Ja tylko raz, efektów absolutnie żadnych, tylko smrodu sobie narobiłem.
Quote:
Ale równanie go do jakiegoś chemicznego gówna, który łeb urywa to smutny
żart. Ciekawe, czemu pan minister nie wspomina o alkoholu, dostępnym na
każdym rogu, którego społeczna szkodliwość jest oczywista.
A jego szkodliwość i uzależnialność większa od niejednych dragów...
Quote:
No ale w PL wódeczka i piwko to świętość. A powinno być jak Norwegii.
Jeden sklep w mieście. Może wtedy rodacy by oprzytomnieli...
No pasaran... Bo dziki i sarny zaczną nagle pijane chodzić...
--
Gdy więc wszystkie sposoby ratunku upadły,
Wśród SERDECZNYCH PRZYJACIÓŁ, psy zająca zjadły. - I.Krasicki "Przyjaciele"
(dostępny tu adres email nie jest zarejestrowany w żadnym serwisie,
i JAKIKOLWIEK mailing BEZWZGLĘDNIE zostanie potraktowany jako spam!)

## [Problemy i zadania]
1. Przepisz fragment dyskusji o alkoholu, zaczynając od „Ja tylko raz, efektów” i kończąc na „być jak Norwegii.”, a przy tym zamień „minister” na „premier”.
2. Z jakiego utworu pochodzi cytat przytoczony we fragmencie dyskusji o alkoholu?
3. Dopisz dalszy ciąg fragmentu dyskusji o alkoholu, zaczynając od miejsca, w którym się kończy.
Wpisy poniżej nie mają żadnego związku z fragmentem dyskusji o alkoholu.

## [Dane o celach kliknięć]
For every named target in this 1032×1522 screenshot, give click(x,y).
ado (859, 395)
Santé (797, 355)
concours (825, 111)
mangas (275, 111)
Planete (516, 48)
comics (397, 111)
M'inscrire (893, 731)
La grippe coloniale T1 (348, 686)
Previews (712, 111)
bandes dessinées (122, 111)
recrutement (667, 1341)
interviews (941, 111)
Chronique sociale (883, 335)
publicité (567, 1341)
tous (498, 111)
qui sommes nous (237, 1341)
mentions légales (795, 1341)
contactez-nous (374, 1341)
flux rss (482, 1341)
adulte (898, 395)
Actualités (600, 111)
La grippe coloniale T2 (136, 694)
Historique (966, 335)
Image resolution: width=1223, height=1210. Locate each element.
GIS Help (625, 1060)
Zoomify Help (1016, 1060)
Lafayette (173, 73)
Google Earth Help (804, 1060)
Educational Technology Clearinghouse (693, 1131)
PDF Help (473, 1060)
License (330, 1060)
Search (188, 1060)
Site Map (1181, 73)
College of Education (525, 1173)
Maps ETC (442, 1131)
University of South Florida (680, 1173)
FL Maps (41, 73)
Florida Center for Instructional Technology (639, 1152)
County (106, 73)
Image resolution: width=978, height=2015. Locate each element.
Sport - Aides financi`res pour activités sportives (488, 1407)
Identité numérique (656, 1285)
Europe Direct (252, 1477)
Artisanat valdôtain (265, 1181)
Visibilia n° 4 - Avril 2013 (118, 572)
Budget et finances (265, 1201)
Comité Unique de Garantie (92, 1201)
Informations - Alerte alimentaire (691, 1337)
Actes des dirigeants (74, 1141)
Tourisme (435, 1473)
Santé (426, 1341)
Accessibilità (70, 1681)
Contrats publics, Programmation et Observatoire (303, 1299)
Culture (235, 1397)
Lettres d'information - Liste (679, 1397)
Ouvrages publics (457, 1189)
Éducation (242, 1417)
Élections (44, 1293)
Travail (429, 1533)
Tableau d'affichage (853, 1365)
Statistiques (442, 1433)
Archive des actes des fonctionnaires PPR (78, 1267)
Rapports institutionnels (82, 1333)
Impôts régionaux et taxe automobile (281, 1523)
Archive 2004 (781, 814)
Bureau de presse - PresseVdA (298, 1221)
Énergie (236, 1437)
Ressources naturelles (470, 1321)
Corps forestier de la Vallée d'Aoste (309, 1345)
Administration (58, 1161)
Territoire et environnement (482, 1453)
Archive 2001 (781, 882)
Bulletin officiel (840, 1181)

## [Wyniki według zadań]
1.
Ja tylko raz, efektów absolutnie żadnych, tylko smrodu sobie narobiłem.
Quote:
Ale równanie go do jakiegoś chemicznego gówna, który łeb urywa to smutny
żart. Ciekawe, czemu pan premier nie wspomina o alkoholu, dostępnym na
każdym rogu, którego społeczna szkodliwość jest oczywista.
A jego szkodliwość i uzależnialność większa od niejednych dragów...
Quote:
No ale w PL wódeczka i piwko to świętość. A powinno być jak Norwegii.

2. Z utworu „Przyjaciele” I. Krasickiego.

3.
Zenek Kapelinder
Guest
Wed Sep 07, 2016 11:53 pm
Nie pamietam zeby nie bylo. Inna struktura zakupu srajtasmy byla. Teraz jak sie skonvzy to sie idzie do sklepu i kupuje 6-8 rolek, zalezy jak zapakowali. Rolke tez mozna kupic, ale trzeba poszukac. Kiedys szlo sie kupic koszule a tu papier toaletowy workami po 50 rolek sprzedaja. I maksymalnie dwa worki mozna kupic. To sie kupowalo dwa worki i na bardzo dlugo zapominalo ze papier toaletowy trzeba kupic. Z miesiac temu bylem na wsi. Na podworku sracz bo jak cieplo to z tego w domu sie nie korzysta bo szambo sie przepelnia za szybko. A w sraczu gazety do wycierania dupy przygotowane. Znaczy sie teraz tez nie ma papieru toaletowego.
Zenek Kapelinder
Guest
Thu Sep 08, 2016 12:13 am
Klamiesz. Dlaczego lzesz jak bardzo stara indianka? FWP mial mnostwo osrodkow wypoczynkowych. Byly na bardzo przyzwoitym poziomie jak na tamte czasy. Jedzenie bylo dobre. Pokoje nieduze ale czyste. Jak kurwa bym nie byl kilka razy na takich wczasach to moze bym uwierzyl. Ale bylem i twierdze ze jestes klamca. Do tego do takich wczasow sporo doplacal zaklad pracy. Jak by tutaj byl jakis gornik, hutnik, nauczyciel, pracownik elektrowni albo gazowni co w tamtych czasach jezdzil na wczasy z zakladu to by cie smiechem zajebal. Jak ktos nie chcial do osrodka to doplacal zaklad do wczasow indywidualnych. Wczasy pod grusza sie to nazywalo.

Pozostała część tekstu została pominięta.